-- start --

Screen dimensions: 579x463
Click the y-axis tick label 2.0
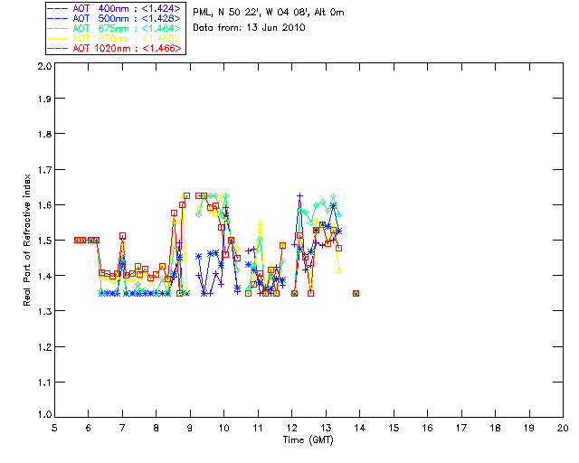click(43, 67)

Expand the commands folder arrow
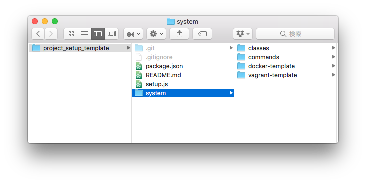334,57
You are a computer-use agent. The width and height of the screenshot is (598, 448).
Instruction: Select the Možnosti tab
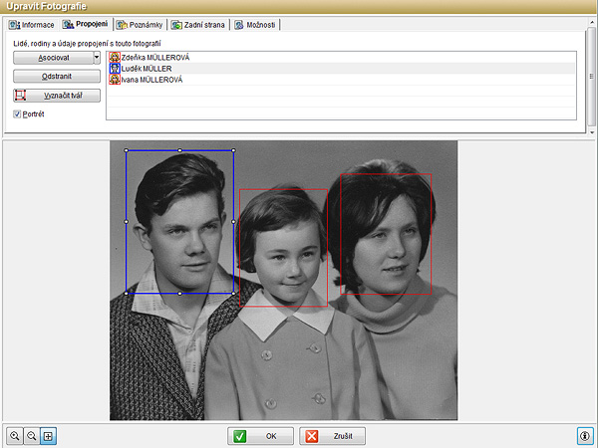tap(257, 24)

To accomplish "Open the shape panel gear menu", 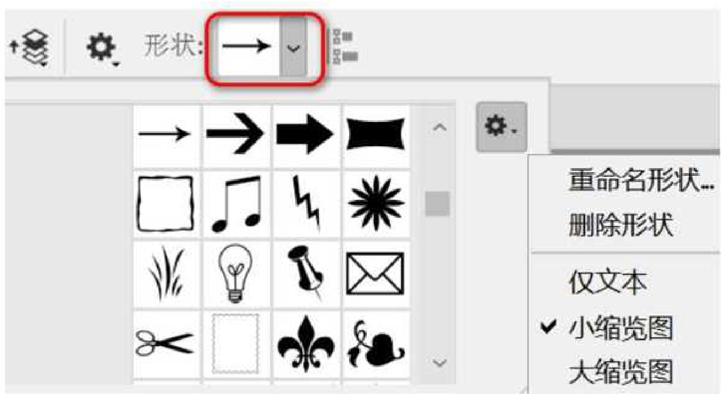I will pos(501,127).
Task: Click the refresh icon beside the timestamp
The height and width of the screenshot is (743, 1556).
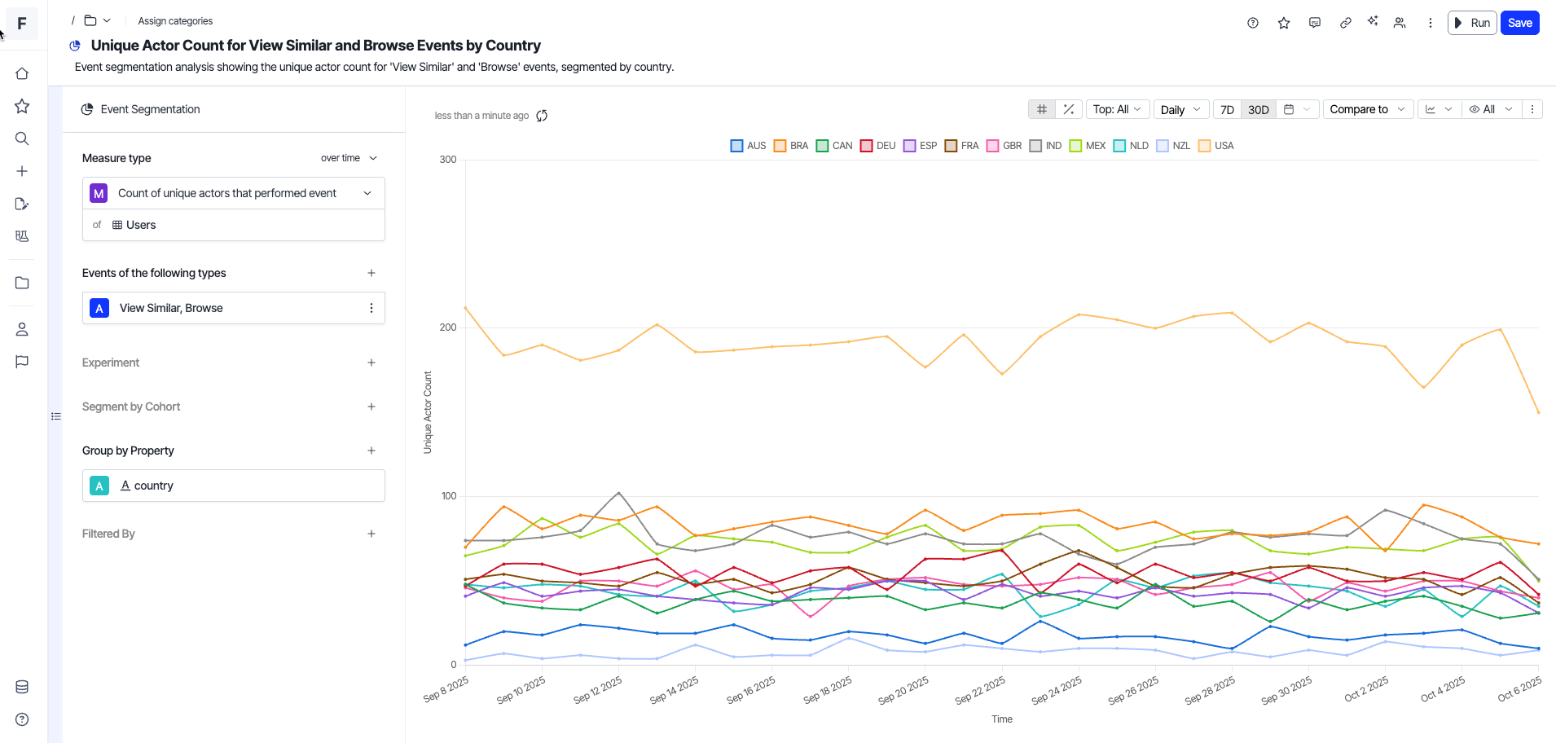Action: point(542,116)
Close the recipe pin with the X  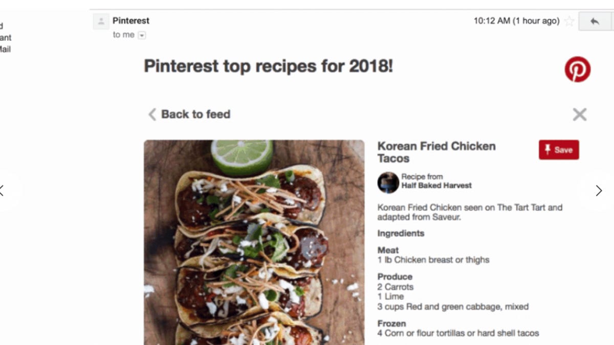coord(579,114)
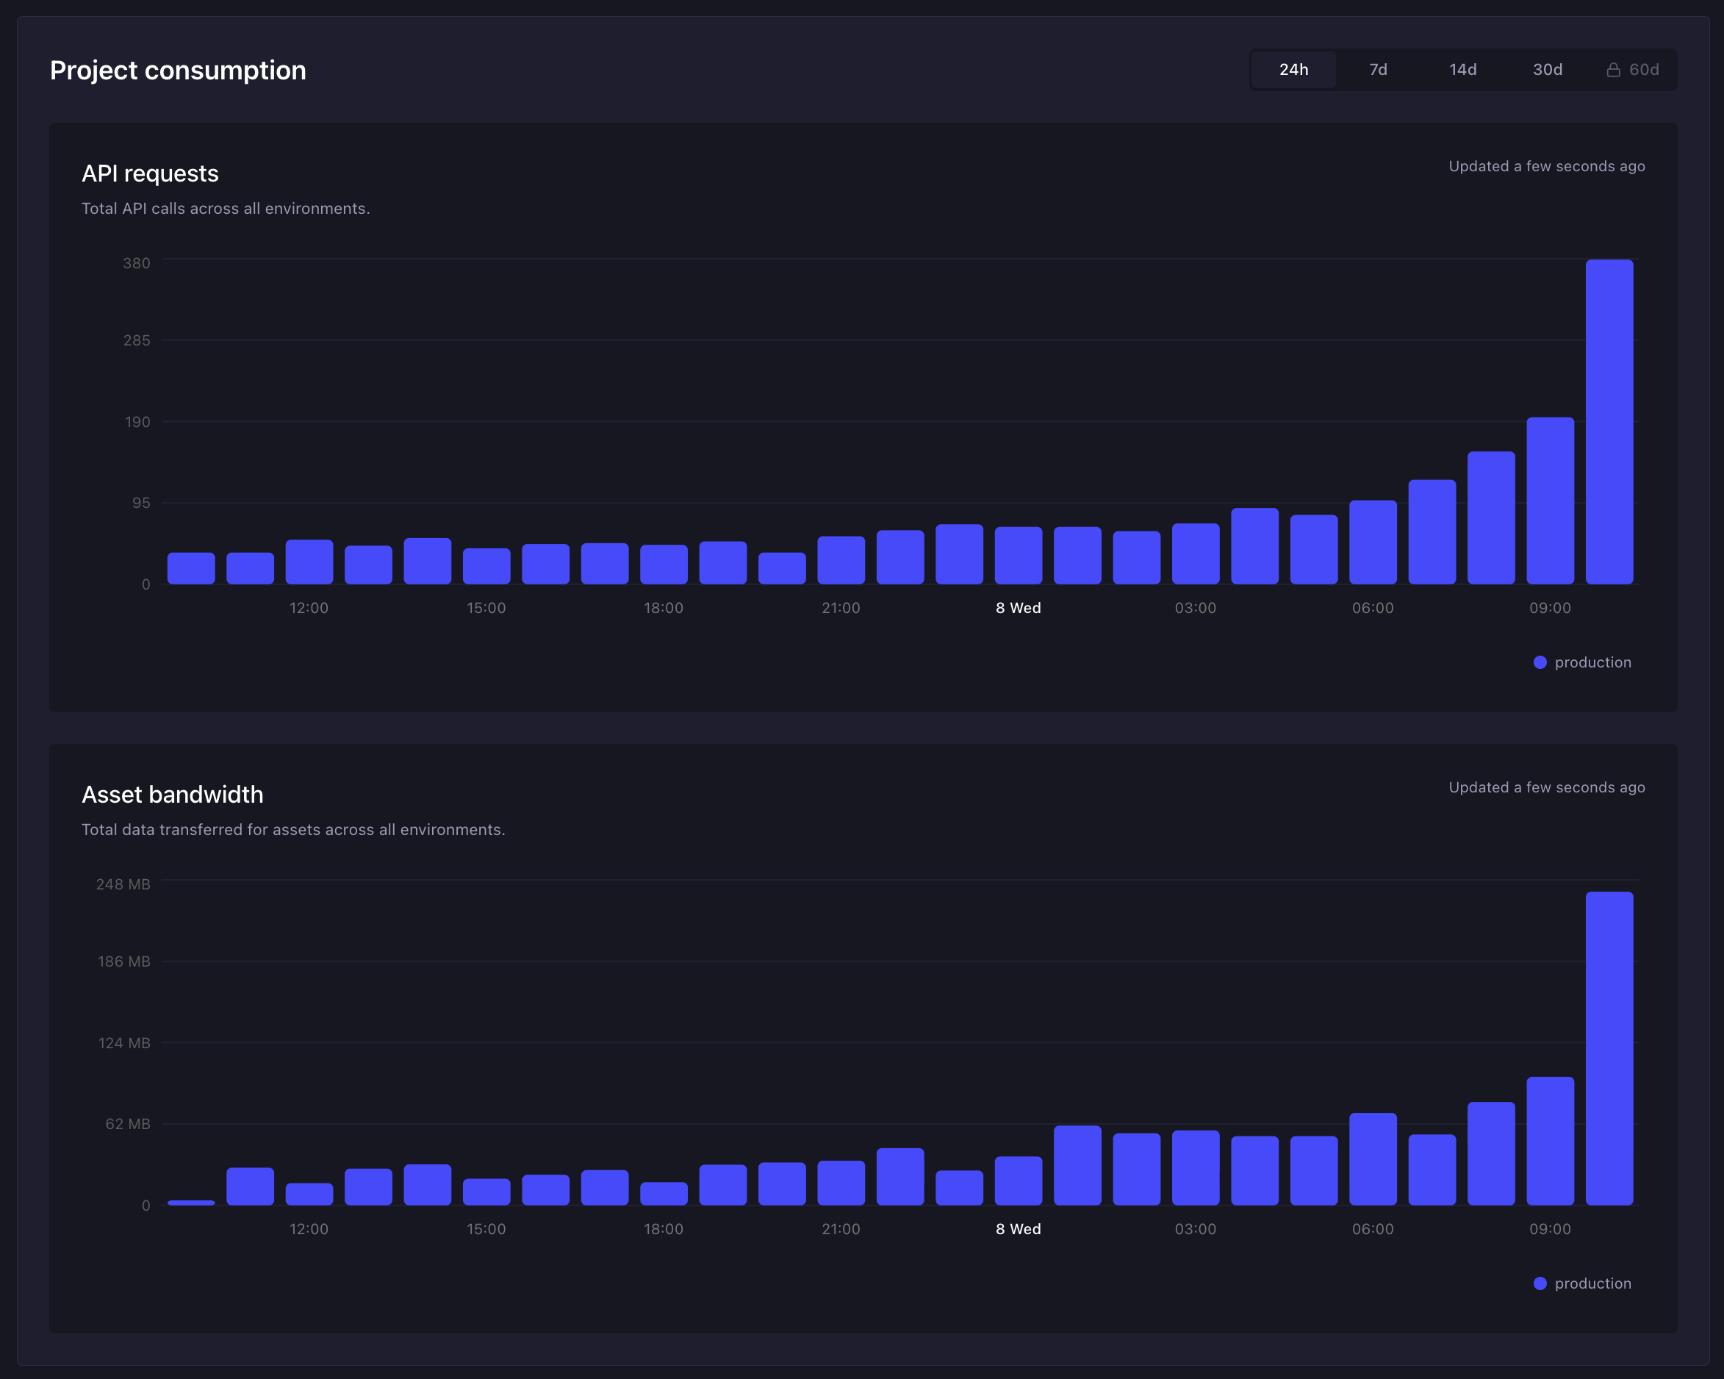Click the 21:00 bar in API requests chart
The height and width of the screenshot is (1379, 1724).
(x=840, y=560)
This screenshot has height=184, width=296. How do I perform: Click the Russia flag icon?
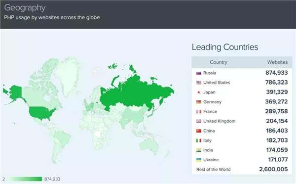[x=199, y=73]
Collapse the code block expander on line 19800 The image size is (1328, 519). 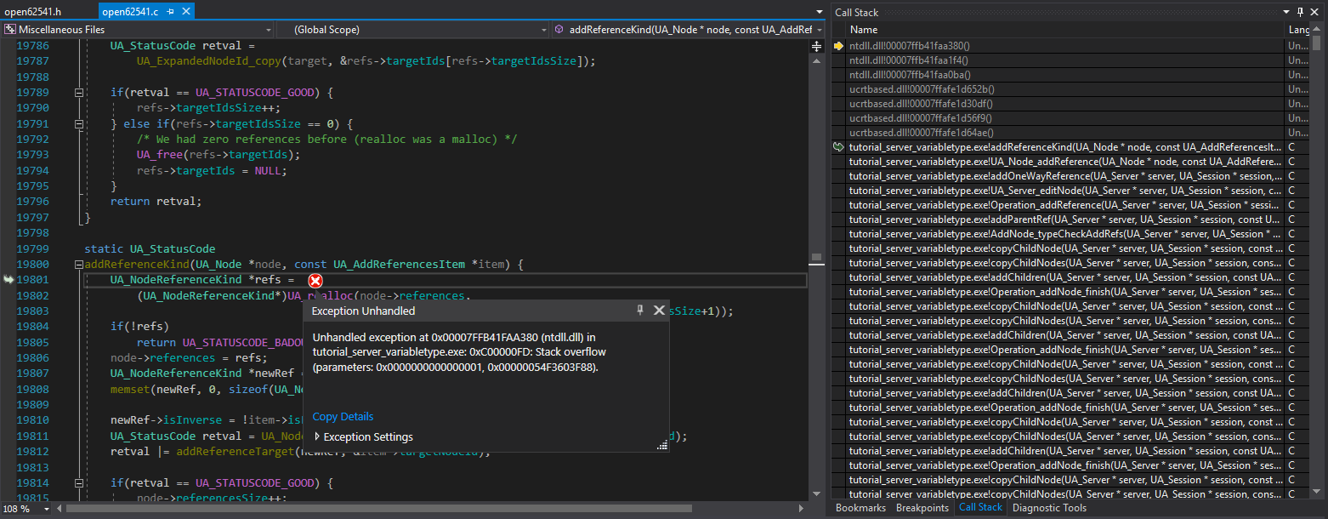pyautogui.click(x=78, y=264)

-- end --

▶ [Exercise directions]: Collect every line of the items above that contains the string "height". Case counts.

▶ [Correct response]:
You are a computer-use agent. The width and height of the screenshot is (598, 448).
The height and width of the screenshot is (743, 1556).
The height and width of the screenshot is (1379, 1724).
This screenshot has height=184, width=296. How do I perform: Click the Russia flag icon?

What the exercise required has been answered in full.